Chris McDaniel's radical associations are sparking a larger discussion about Mississippi's Republican U.S. Senate primary.
Mississippi Senator Chris McDaniel speaks during a town hall meeting in Ocean Springs, Mississippi March 18, 2014.
Mississippi Senator Chris McDaniel speaks during a town hall meeting in Ocean Springs, Mississippi March 18, 2014.
By any sensible standard, Mississippi Senate hopeful Chris McDaniel is considered very conservative. For example, it was the GOP state senator, currently taking on U.S. Sen. Thad Cochran in a primary, who conceded having a role at a neo-Confederate and pro-secessionist conference last summer.
But as Dave Weigel noted, interest in Cochran's associations is only intensifying.

On Wednesday afternoon the conservative blog Y'all Politics posted a kind of scoop. Chris McDaniel, the Republican challenger who has posed a serious threat to Sen. Thad Cochran all year, was scheduled to speak at Firearm Freedom Day in (wait for it) Guntown, Miss. Two other Republican legislators, Melanie Sojourner and (wait for it again) Bubba Carpenter, would be there too. But among the vendors was a group called Pace Confederate Depot. This might not have raised hackles with the rest of the press -- not in a state whose flag incorporates the stars and bars -- but blogger Alan Lange, a donor to Cochran, did some homework.

And what Lange found quickly became a national story: Pace Confederate Depot's lead proprietor is a racial segregationist, not usually the kind of person a U.S. Senate candidate would choose to hang around with before voters head to the polls.
McDaniel's campaign soon after announced that the candidate would not be attending the event after all.
But what makes this story especially interesting is its two parallel angles. The first is McDaniel's radical associations, which help capture an ugly side to contemporary far-right politics.
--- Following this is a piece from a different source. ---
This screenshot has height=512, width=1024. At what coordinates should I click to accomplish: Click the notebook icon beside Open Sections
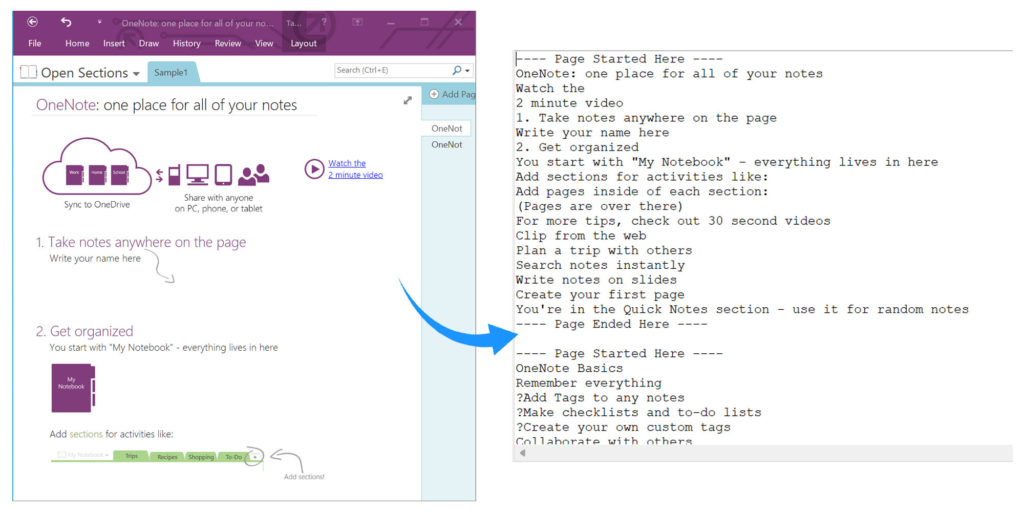[28, 72]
The second is the speed with which the Republican establishment -- in Mississippi and in D.C. -- is using the story to bury McDaniel.
On the former, I suspect the vast majority of the American mainstream would agree Senate candidates associating with white supremacists is simply unacceptable.
But on the latter, Republicans are deeply concerned McDaniel might defeat Cochran, the long-time incumbent, in the GOP primary, and give former Rep. Travis Childers (D) a fighting chance to pick up the seat. So they're wasting no time in taking advantage of the situation.

The chairman of the Mississippi Republican Party said Thursday that the state senator challenging Republican Sen. Thad Cochran should explain why he was listed as a keynote speaker at an event that included a group that sells "white pride" merchandise. [...] Mississippi GOP chairman Joe Nosef told NBC News Thursday that McDaniel should clarify whether he supported the group. "I think he should clear it up as fast as he can," Nosef said. "Running for the United States Senate is a very important thing and as a party we need to always be careful and focused and serious about what our views are and what our interests are. And if Sen. McDaniel thinks that there's more to tell, to explain it, my thought as the party chairman would be, the sooner the better."

Several Republican activists and pundits went even further.
The primary isn't until June 3, and between now and then, the party establishment's criticism of McDaniel will likely grow louder. Whether that will help or hurt the primary challenger remains to be seen.